Task item |
Without pictures, repeat exactly the lines from the one containing "This screenshot has height=425, width=600." through the end of the entries.

Data |
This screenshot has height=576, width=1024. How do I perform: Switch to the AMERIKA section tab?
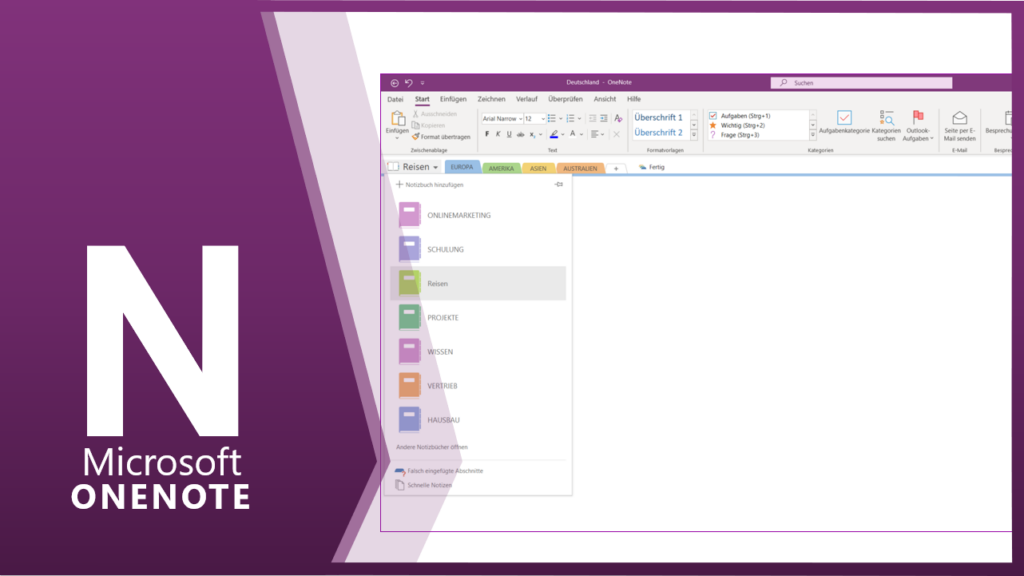click(501, 168)
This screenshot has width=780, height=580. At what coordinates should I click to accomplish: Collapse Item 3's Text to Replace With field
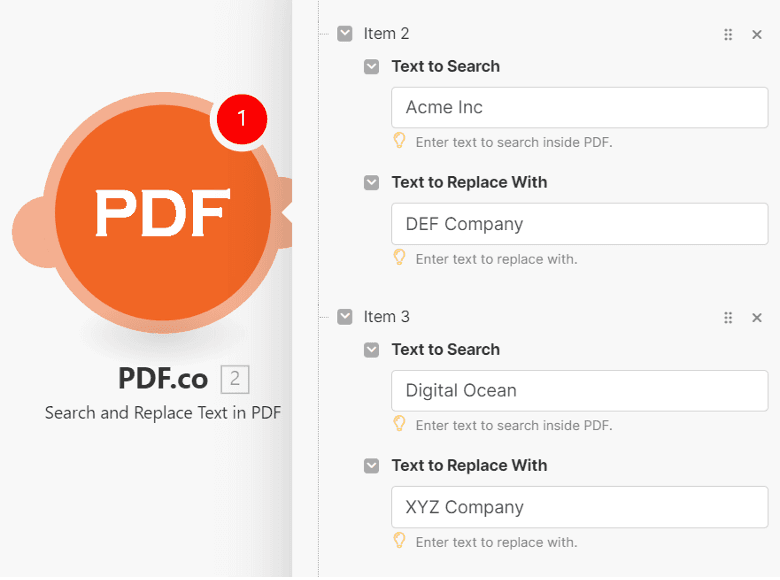[372, 466]
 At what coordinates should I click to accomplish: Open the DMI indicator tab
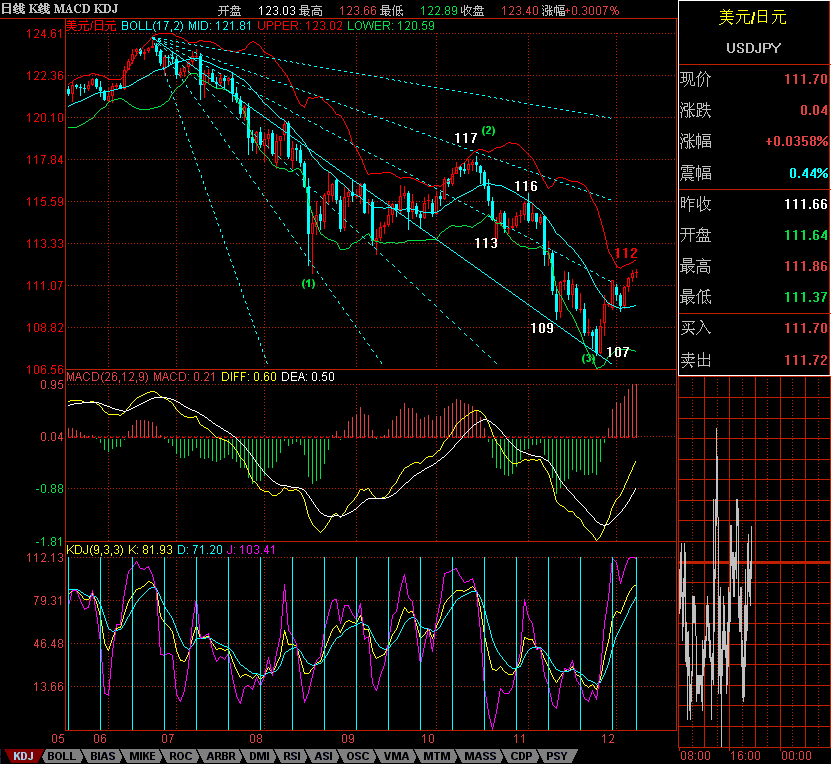coord(259,756)
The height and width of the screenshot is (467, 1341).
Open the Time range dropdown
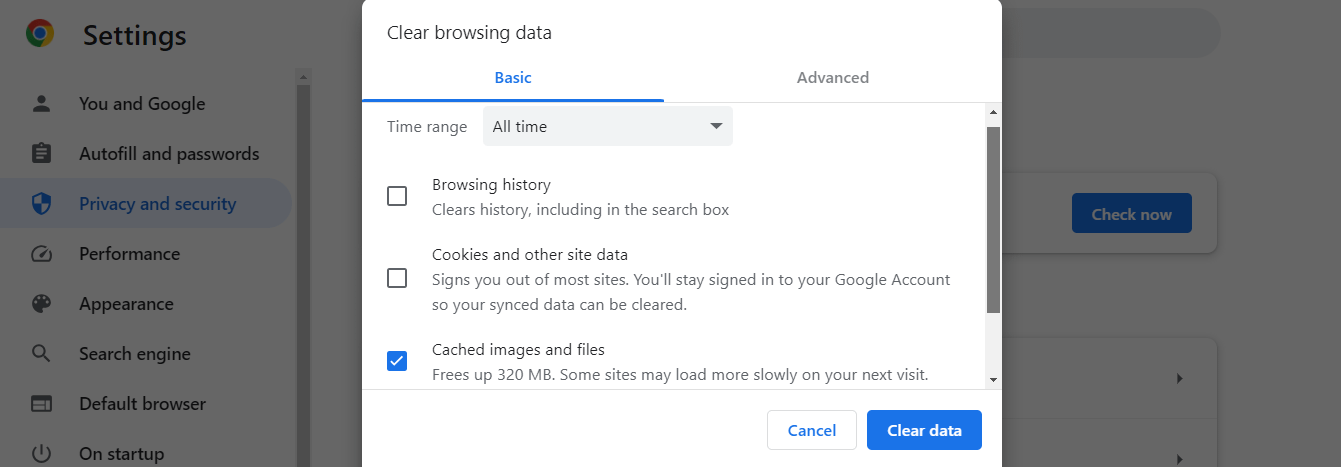pyautogui.click(x=607, y=127)
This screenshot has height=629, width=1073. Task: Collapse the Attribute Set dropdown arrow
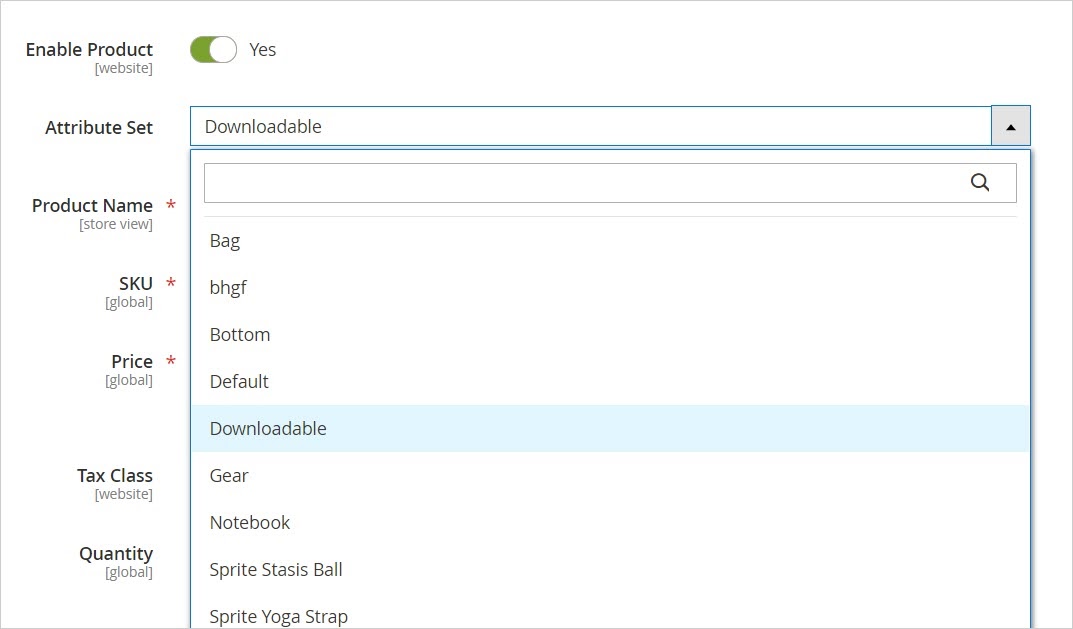pos(1010,127)
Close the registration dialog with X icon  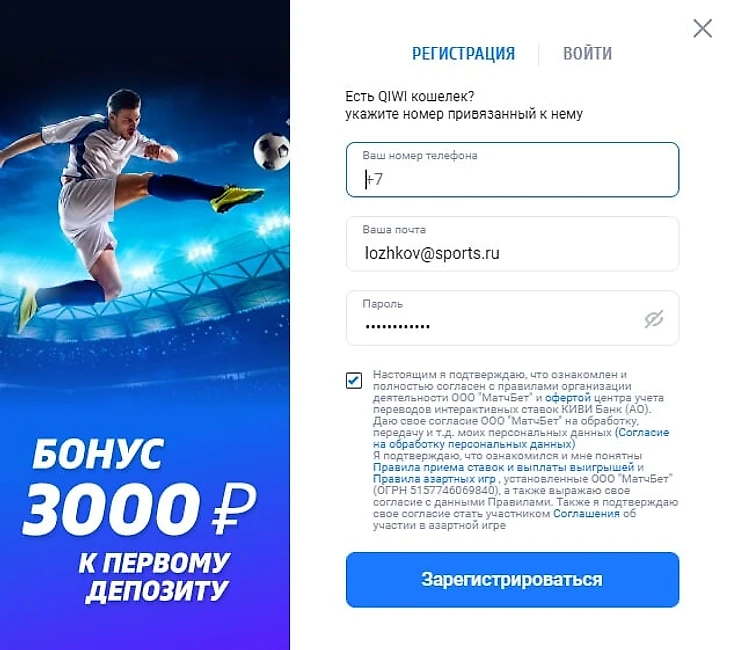pos(702,28)
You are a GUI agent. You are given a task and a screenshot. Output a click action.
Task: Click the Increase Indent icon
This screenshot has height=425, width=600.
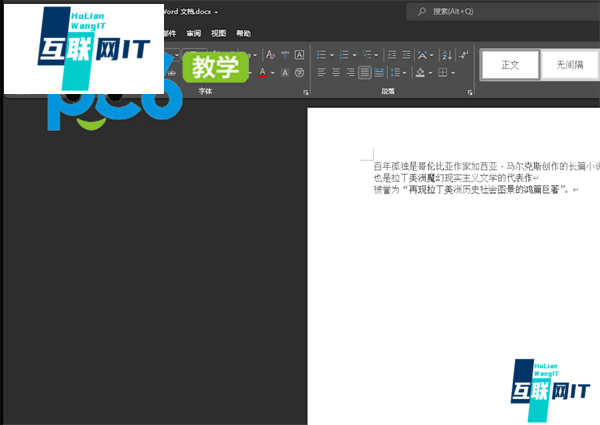pos(404,54)
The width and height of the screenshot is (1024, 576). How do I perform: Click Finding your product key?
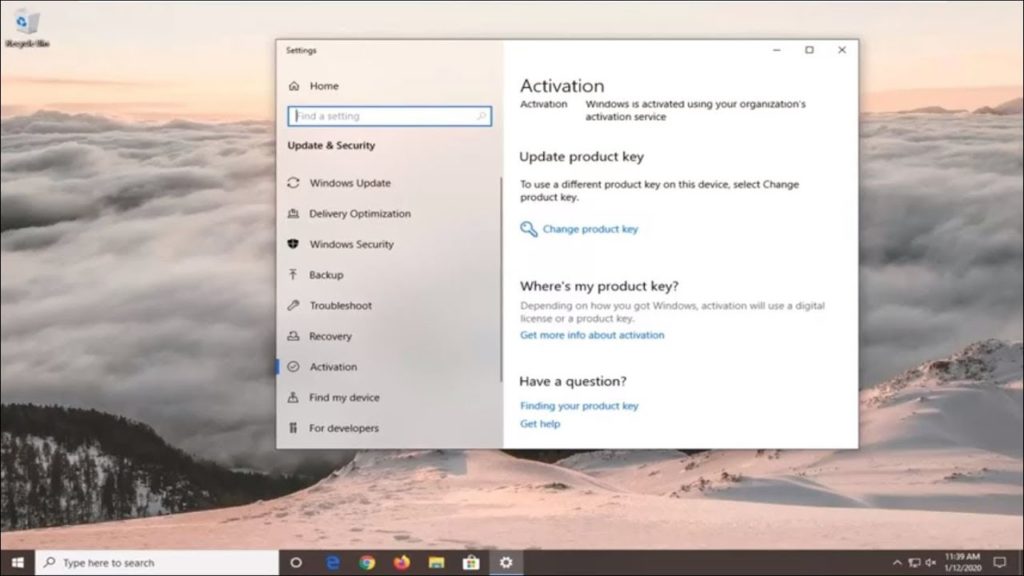pyautogui.click(x=581, y=406)
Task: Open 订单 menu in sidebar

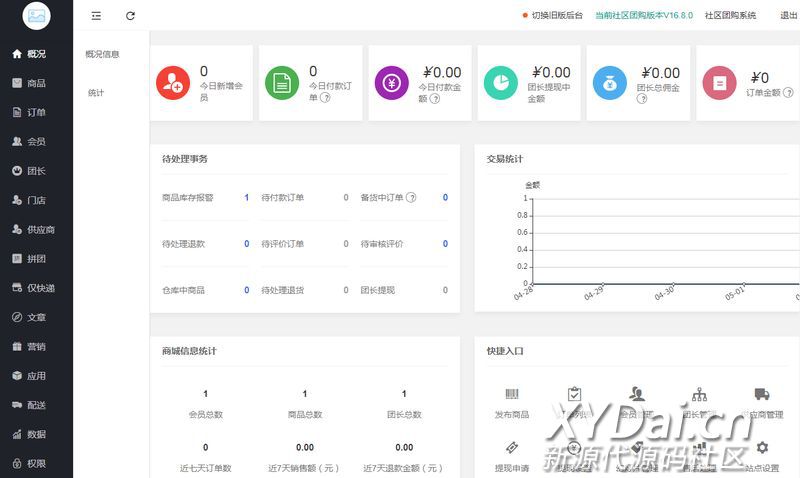Action: [x=36, y=112]
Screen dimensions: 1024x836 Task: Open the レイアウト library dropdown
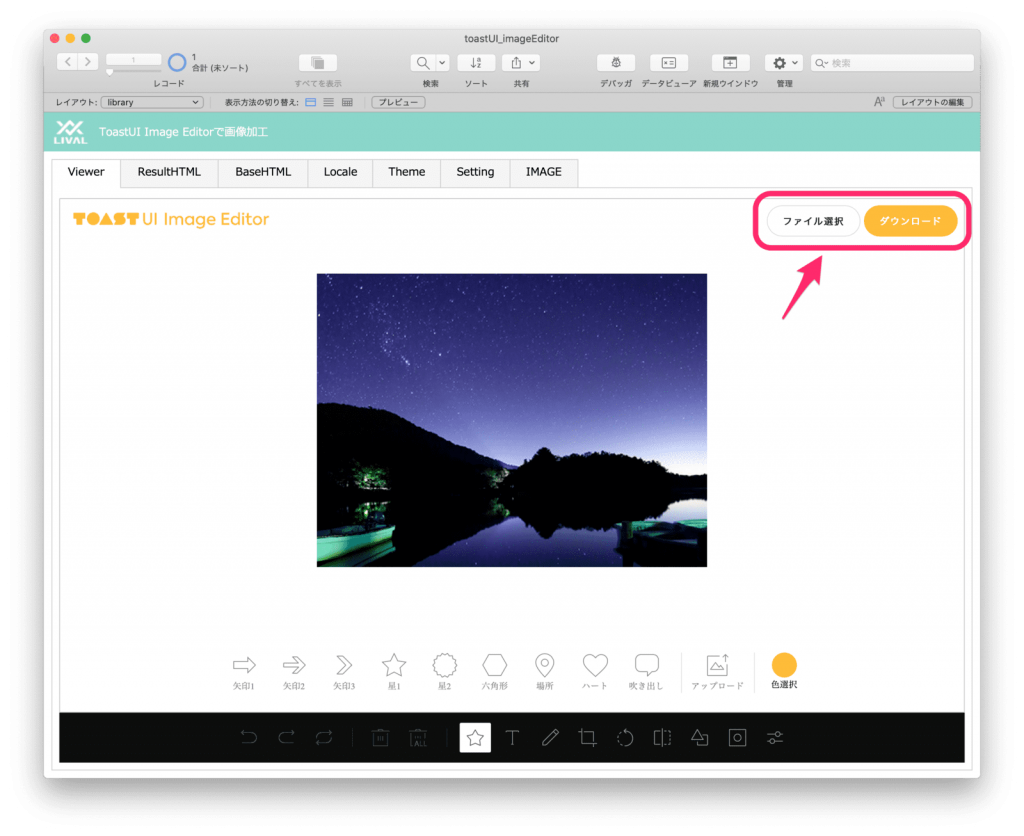151,101
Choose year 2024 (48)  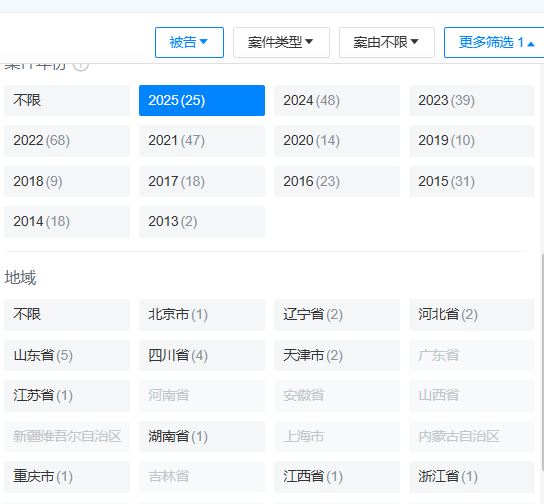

Response to this exercise |
This screenshot has height=425, width=600.
pos(404,54)
The width and height of the screenshot is (1024, 576). How do I perform: Click Finding your product key?
pyautogui.click(x=581, y=406)
Task: Open 订单 menu in sidebar

Action: [x=36, y=112]
Screen dimensions: 1024x836 Task: Open the レイアウト library dropdown
151,101
Choose year 2024 (48)  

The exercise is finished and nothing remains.